Friday 1 October 2010

Barriers to cycling: yesterday’s crop



























The barriers to cycling are sometimes quite literal, as these photographs, all taken yesterday, illustrate. The sign above, which is mysteriously blank, has been placed in the cycle lane on Selborne Road E17.

It’s bad enough that the entire London cycling establishment is committed to the failed strategy of vehicular cycling (by ‘cycling establishment’ I refer to the London Cycling Campaign, Sustrans, London Councils and Transport for London), a policy fully supported by London’s leading Green Party transport campaigner Jenny Jones who asserts:

There is a culture of cycling which says that people should get on their bikes, take to the road and be treated with the same respect as any other vehicle. Taking this simple step is therefore a symbol of cyclists reclaiming their place on the roads.

Sadly, Jenny is breezily indifferent to the reality that this ‘culture’ is of no interest to the 98 per cent of Londoners who would rather choose to make their journeys by anything except riding a bicycle, for the simple reason that London’s roads are too cluttered by motor vehicles to make cycling remotely attractive except to a tiny minority. No amount of fiddling with the vehicular cycling infrastructure and making ‘improvements’ is ever going to change that.

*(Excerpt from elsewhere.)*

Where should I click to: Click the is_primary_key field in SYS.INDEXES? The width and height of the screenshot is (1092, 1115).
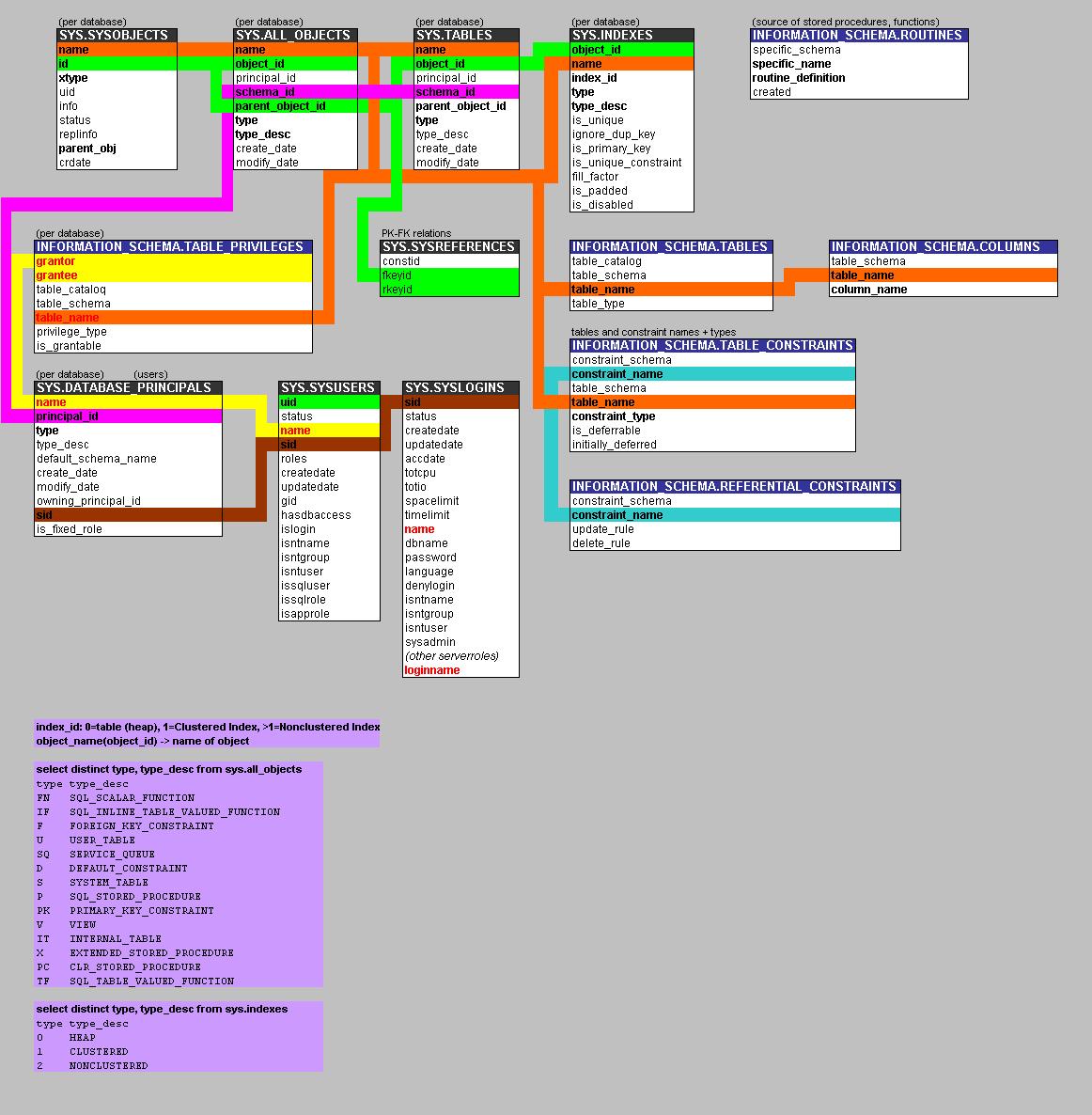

And in the real world, even where the car-choked streets of London have had their margins ‘reclaimed’ for vehicular cycling infrastructure, the result is a farce. London’s cycling establishment and campaign groups are incapable of even defending and protecting the crap vehicular cycling infrastructure that currently exists. Crap cycle lanes are obstructed by thick contractors and cycle stands continue to be treated as rubbish collection points. That’s why I can’t bear this kind of institutional fantasy.

(Below) Another sign placed in the one-metre wide cycle lane on Selborne Road E17.




























(Below) 'Roadworks ahead' sign placed in the cycle lane on Hoe Street E17 (A112). And note the death trap railings.

























(Below) This roadworks sign has been attached to the cycle stand outside 243 Wood Street by contractors working for the London Borough of Waltham Forest.






























(Below) Who are the crap contractors who obstruct cycle stands like this? Look closely and you will see that on the sign is the word Kenson.




























(Below) Rubbish piled for collection by the cycle stand outside 565 High Road Leytonstone.































(Below) More rubbish sacks piled for collection by the cycle stand outside 745 High Road Leytonstone.

































(Below) Cycle lane on High Road Leytonstone, close to the junction with Cathall Road.




























(Below) Note how the cash machine sign, which is illegally displayed on the footway, protrudes over the kerb into the cycle lane.





























(Below) Another rubbish collection point. A112, corner of Downsell Road E15.